The hand had grown suddenly very tender as it stroked his feathers. I had taken his life; I must try to answer for him now. At the thought I raised my head and gave the clear whit-kwit of a running partridge. Instantly the leader answered; the flock sprang to the log again and turned their heads in my direction to listen. Another call, and now the flock dropped to the ground and lay close, while the leader drew himself up straight on the log and became part of a dead stub beside him.

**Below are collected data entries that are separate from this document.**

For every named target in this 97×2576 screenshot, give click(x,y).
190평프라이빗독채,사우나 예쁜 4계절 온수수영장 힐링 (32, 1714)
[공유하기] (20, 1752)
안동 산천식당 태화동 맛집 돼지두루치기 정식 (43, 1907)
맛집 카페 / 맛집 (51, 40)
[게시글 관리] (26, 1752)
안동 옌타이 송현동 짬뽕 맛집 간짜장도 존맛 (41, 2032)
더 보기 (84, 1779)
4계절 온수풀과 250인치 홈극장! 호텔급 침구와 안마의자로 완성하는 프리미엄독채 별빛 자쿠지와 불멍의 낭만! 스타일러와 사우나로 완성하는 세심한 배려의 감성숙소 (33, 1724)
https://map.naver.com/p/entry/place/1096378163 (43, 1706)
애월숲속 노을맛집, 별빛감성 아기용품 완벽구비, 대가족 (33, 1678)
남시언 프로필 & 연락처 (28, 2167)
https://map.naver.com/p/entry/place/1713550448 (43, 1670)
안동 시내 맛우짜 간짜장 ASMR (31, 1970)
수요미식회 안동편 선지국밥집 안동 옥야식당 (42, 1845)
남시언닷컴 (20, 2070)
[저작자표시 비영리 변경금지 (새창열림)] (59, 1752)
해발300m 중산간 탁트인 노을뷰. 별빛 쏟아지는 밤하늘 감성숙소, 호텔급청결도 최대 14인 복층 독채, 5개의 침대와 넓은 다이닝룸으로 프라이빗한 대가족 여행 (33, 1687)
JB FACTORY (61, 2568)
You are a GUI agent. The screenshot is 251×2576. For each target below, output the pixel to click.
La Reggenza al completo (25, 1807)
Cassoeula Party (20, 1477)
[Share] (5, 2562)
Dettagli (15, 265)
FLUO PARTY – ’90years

Something was wrong in my call; the birds were suspicious, knowing not what danger had kept their fellows silent so long, and now threatened them out of the black alders. A moment’s intent listening; then the leader stepped slowly down from his log and came towards me cautiously, halting, hiding, listening, gliding, swinging far out to one side and back again in stealthy advance, till he drew himself up abruptly at sight of my face peering out of the underbrush. For a long two minutes he never stirred so much as an eyelid. Then he glided swiftly back, with a faint, puzzled, questioning kwit-kwit? to where his flock were waiting. A low signal that I could barely hear, a swift movement—then the flock thundered away in scattered flight into the silent, friendly woods.

Ten minutes later I was crouched in some thick underbrush looking up into a great spruce, when I could just make out the leader standing by an upright branch in sharp silhouette against the glowing west. I had followed his swift flight, and now lay listening again to his searching call as it went out through the twilight, calling his little flock to the roosting tree. From the swamp and the hillside and far down by the quiet lake they answered, faintly at first, then with clearer call and the whirr of swift wings as they came in.

But already I had seen and heard enough; too much, indeed, for my peace of mind. I crept away through the swamp, the eager calls following me even to my canoe; first a plaint, as if something were lacking to the placid lake and quiet woods and the soft beauty of twilight; and then a faint question, always heard in the kwit of a partridge, as if only I could explain why two eager voices would never again answer to roll call when the shadows lengthened.